[Opening Supplied data section]

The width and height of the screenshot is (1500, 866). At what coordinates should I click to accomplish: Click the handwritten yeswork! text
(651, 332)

[Closing Supplied data section]
[Opening Supplied data section]

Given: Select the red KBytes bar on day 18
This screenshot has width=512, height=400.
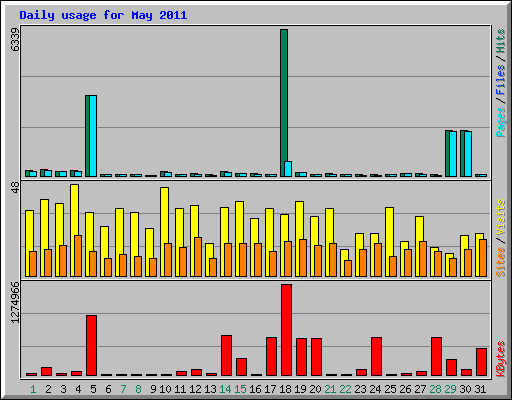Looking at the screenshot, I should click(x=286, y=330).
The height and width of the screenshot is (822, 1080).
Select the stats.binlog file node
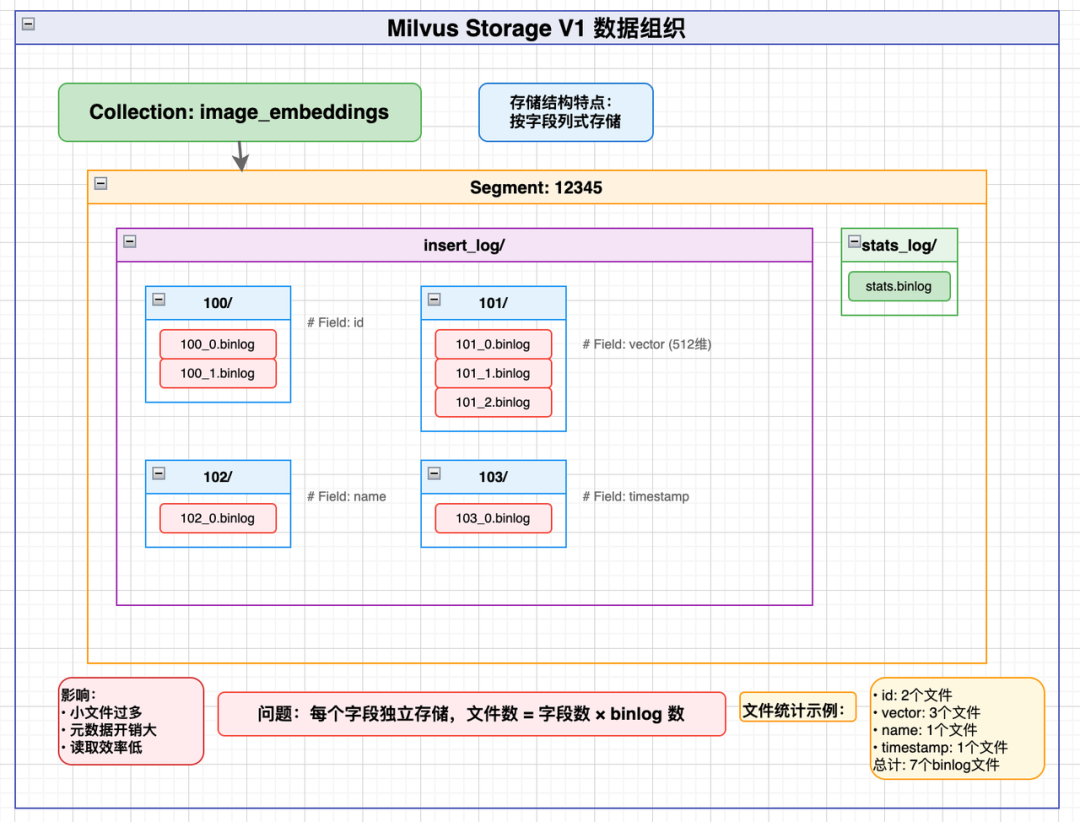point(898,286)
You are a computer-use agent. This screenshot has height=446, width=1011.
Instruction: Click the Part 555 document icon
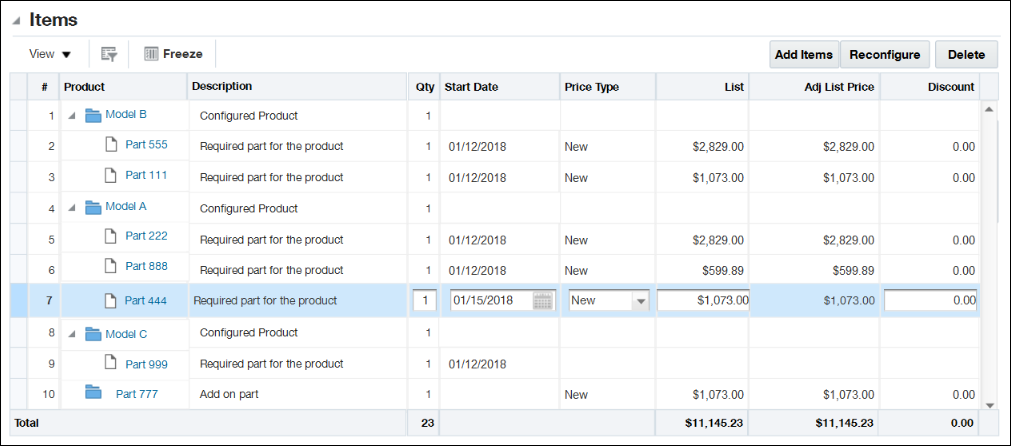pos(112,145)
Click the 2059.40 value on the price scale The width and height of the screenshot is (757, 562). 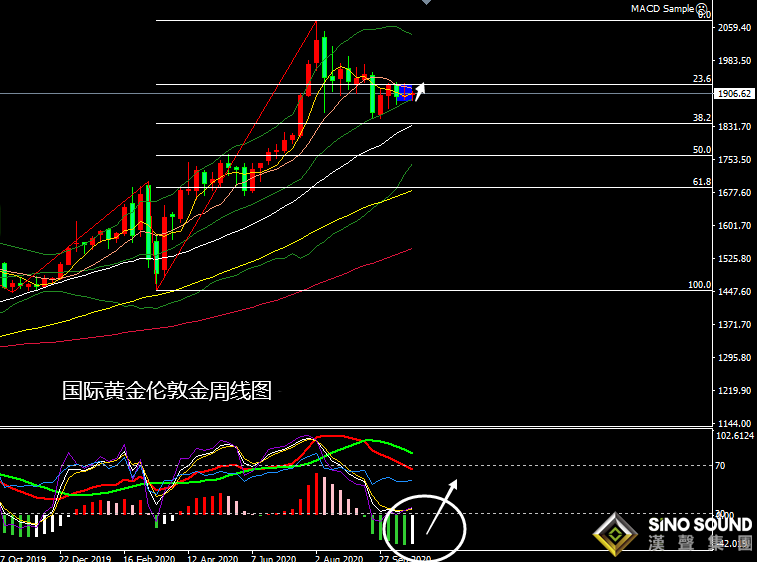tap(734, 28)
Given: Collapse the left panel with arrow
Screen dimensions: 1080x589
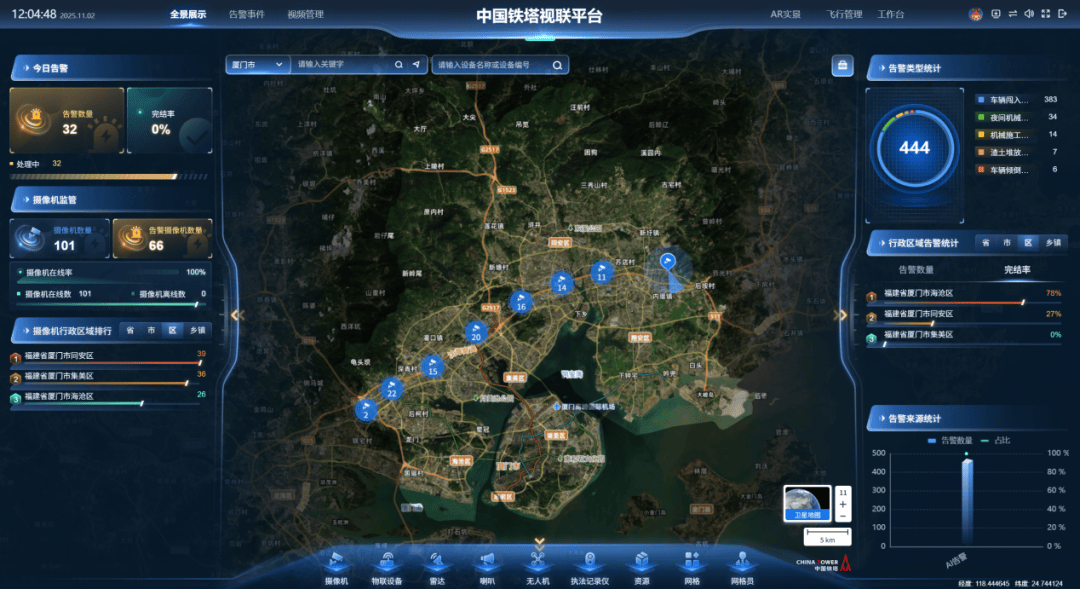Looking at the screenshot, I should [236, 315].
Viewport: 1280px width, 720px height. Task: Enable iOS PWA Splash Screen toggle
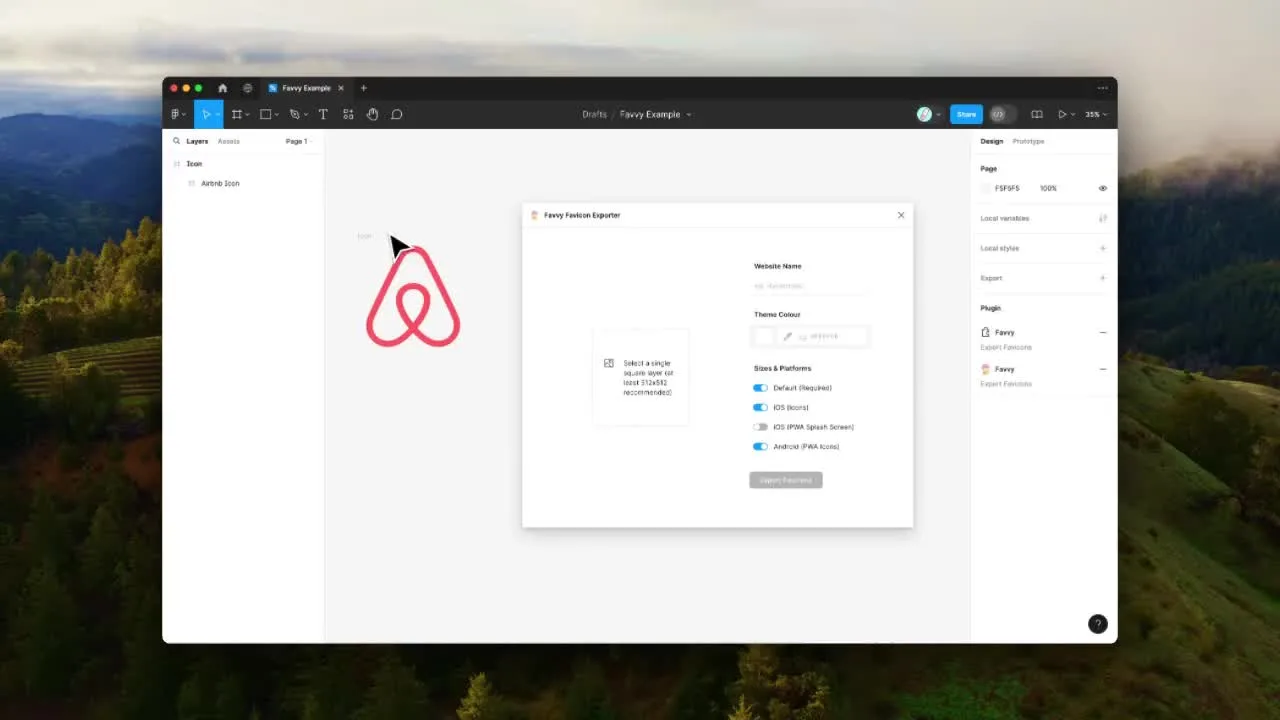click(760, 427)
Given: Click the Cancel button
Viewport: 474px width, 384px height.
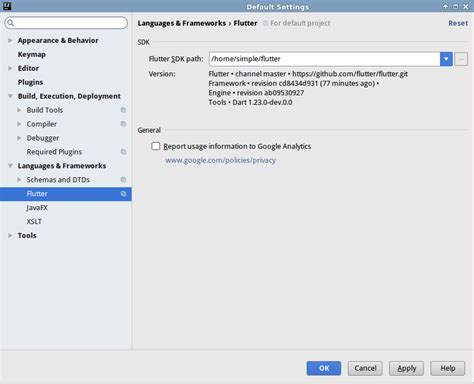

[Closing Supplied data section]

• **Task prompt**:
Look through the entries above and report each line where the string "Given" occurs.

• **Expected output**:
Given: Select the red KBytes bar on day 18
Given: Collapse the left panel with arrow
Given: Click the Cancel button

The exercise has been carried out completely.